PROBLEM A: In the records, change "Locate an element on the screen" to "Point out an element on the screen" in the lines between the line holding "This screenshot has height=1080, width=1920. Describe" and the line holding "What do you see at coordinates (1006, 377)", inclusive, and give only those lines with nothing else altered.
BEGIN DOCUMENT PASSAGE
If amplifiers are used in many applications, including base stations, cable TV and instrumentation. High linearity is one of the most desired features of an IF amplifier. New applications, such as amplifiers used in cable TV, also require very flat gain and low noise. Darlington amplifiers with single or dual RF feedback topologies have been shown to have higher gain, flatness and linearity over a wide bandwidth.1,2 Various device process technologies, including HBT, SiGe and PHEMT among others, have been used in the past. Each technology has its unique advantages. Different active, dynamic and passive biasing techniques have also been used to improve performance over temperature and over the frequency band of operation.3,4 Capacitive peaking techniques are used to further increase the bandwidth, with a trade off in input and output return loss.5 The drawback in most high linearity designs is the big trade off in noise figure (NF).


The design of a high linearity Darlington RF feedback amplifier with less than 2 dB NF has been achieved. The design uses a source capacitive peaking technique for optimum gain flatness across a wide band. Source degeneration inductors are used for improving the input and output return loss and stability at lower frequencies. Additional stability improvement circuits are used to ensure unconditional stability at higher frequencies.
END DOCUMENT PASSAGE
PROBLEM B: According to the passage on IF amplifiers, what technique does the design use for optimum gain flatness across a wide band?
BEGIN RECORDS SHOWN
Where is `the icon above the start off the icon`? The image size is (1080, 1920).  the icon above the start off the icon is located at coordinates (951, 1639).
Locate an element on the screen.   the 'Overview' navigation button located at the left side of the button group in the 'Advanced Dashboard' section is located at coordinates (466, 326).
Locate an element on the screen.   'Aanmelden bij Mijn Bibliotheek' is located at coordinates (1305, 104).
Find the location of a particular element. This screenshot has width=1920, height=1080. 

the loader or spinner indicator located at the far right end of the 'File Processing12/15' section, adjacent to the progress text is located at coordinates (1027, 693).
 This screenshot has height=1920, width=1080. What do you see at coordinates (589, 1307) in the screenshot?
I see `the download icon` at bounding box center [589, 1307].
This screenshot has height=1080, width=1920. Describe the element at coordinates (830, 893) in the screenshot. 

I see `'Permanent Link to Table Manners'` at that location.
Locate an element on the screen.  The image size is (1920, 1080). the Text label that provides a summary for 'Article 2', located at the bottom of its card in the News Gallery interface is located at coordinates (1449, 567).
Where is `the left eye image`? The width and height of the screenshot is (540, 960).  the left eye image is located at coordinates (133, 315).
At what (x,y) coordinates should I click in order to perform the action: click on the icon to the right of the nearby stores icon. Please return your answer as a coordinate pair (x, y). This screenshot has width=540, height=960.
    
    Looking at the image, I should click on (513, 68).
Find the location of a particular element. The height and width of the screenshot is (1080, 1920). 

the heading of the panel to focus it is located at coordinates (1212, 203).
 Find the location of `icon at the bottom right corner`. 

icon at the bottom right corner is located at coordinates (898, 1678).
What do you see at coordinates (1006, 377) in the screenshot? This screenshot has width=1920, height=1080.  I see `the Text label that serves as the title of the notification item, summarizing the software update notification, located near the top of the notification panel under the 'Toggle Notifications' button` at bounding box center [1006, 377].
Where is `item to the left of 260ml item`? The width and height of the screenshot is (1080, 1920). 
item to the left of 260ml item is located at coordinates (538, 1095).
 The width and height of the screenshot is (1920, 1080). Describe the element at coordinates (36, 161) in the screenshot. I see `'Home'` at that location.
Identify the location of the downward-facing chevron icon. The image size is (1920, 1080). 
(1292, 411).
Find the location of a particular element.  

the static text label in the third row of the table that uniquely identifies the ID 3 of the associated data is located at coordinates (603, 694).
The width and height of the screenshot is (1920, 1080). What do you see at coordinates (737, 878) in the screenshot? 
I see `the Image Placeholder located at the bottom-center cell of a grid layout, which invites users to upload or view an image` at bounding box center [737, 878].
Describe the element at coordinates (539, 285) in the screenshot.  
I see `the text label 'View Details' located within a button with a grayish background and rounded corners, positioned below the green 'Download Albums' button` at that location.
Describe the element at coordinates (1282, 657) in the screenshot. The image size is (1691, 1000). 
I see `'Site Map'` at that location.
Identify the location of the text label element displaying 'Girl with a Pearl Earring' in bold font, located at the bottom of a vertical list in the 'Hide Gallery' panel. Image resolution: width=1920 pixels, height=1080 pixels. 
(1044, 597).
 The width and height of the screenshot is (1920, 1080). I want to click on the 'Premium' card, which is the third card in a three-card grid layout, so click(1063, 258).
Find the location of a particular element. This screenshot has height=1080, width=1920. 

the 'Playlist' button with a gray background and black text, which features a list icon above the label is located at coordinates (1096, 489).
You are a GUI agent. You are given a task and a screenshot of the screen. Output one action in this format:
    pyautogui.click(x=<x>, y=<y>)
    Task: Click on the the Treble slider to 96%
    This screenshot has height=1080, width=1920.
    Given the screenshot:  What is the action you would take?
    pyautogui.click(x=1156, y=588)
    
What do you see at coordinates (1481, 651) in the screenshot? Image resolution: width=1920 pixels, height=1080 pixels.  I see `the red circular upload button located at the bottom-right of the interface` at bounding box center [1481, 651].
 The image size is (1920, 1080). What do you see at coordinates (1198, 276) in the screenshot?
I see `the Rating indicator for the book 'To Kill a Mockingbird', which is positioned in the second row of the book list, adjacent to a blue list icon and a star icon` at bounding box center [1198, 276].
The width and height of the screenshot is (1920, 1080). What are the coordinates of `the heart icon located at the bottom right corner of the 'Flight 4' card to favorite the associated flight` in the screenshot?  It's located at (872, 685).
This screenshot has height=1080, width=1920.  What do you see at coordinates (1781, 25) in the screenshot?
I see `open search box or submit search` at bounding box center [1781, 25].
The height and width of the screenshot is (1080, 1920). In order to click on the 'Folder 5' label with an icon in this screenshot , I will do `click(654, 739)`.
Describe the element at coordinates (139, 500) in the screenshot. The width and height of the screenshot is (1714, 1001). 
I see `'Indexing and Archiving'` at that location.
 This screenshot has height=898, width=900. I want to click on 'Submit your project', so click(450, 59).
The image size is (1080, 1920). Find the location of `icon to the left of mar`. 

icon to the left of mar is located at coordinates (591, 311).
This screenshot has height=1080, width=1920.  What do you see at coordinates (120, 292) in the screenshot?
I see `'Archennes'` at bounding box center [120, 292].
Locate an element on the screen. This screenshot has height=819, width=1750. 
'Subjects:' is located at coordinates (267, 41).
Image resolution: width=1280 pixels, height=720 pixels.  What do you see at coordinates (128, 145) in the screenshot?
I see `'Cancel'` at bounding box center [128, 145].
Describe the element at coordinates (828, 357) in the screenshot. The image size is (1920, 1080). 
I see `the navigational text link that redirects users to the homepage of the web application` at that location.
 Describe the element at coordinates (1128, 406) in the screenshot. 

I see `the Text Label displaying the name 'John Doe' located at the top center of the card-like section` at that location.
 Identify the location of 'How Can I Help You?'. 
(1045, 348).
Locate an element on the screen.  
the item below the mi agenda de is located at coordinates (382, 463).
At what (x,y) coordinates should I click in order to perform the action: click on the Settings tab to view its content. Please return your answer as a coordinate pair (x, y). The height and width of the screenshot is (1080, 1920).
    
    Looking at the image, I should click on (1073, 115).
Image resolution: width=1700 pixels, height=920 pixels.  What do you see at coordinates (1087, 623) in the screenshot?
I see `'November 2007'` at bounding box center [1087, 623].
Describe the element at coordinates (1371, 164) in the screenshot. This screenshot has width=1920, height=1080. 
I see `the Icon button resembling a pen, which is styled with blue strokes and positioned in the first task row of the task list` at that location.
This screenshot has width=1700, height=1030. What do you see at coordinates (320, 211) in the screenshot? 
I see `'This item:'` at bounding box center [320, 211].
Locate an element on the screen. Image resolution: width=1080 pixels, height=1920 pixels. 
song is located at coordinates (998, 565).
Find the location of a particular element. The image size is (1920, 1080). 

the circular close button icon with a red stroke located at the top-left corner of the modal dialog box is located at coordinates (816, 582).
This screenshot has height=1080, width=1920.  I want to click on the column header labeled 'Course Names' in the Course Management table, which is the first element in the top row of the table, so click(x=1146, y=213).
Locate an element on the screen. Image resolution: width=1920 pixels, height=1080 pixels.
END RECORDS SHOWN
TASK RESPONSE A:
This screenshot has height=1080, width=1920. Describe the element at coordinates (830, 893) in the screenshot. 

I see `'Permanent Link to Table Manners'` at that location.
Point out an element on the screen.  The image size is (1920, 1080). the Text label that provides a summary for 'Article 2', located at the bottom of its card in the News Gallery interface is located at coordinates (1449, 567).
Where is `the left eye image`? The width and height of the screenshot is (540, 960).  the left eye image is located at coordinates (133, 315).
At what (x,y) coordinates should I click in order to perform the action: click on the icon to the right of the nearby stores icon. Please return your answer as a coordinate pair (x, y). This screenshot has width=540, height=960.
    
    Looking at the image, I should click on (513, 68).
Find the location of a particular element. The height and width of the screenshot is (1080, 1920). 

the heading of the panel to focus it is located at coordinates (1212, 203).
 Find the location of `icon at the bottom right corner`. 

icon at the bottom right corner is located at coordinates (898, 1678).
What do you see at coordinates (1006, 377) in the screenshot? This screenshot has width=1920, height=1080.  I see `the Text label that serves as the title of the notification item, summarizing the software update notification, located near the top of the notification panel under the 'Toggle Notifications' button` at bounding box center [1006, 377].

TASK RESPONSE B: It uses a source capacitive peaking technique.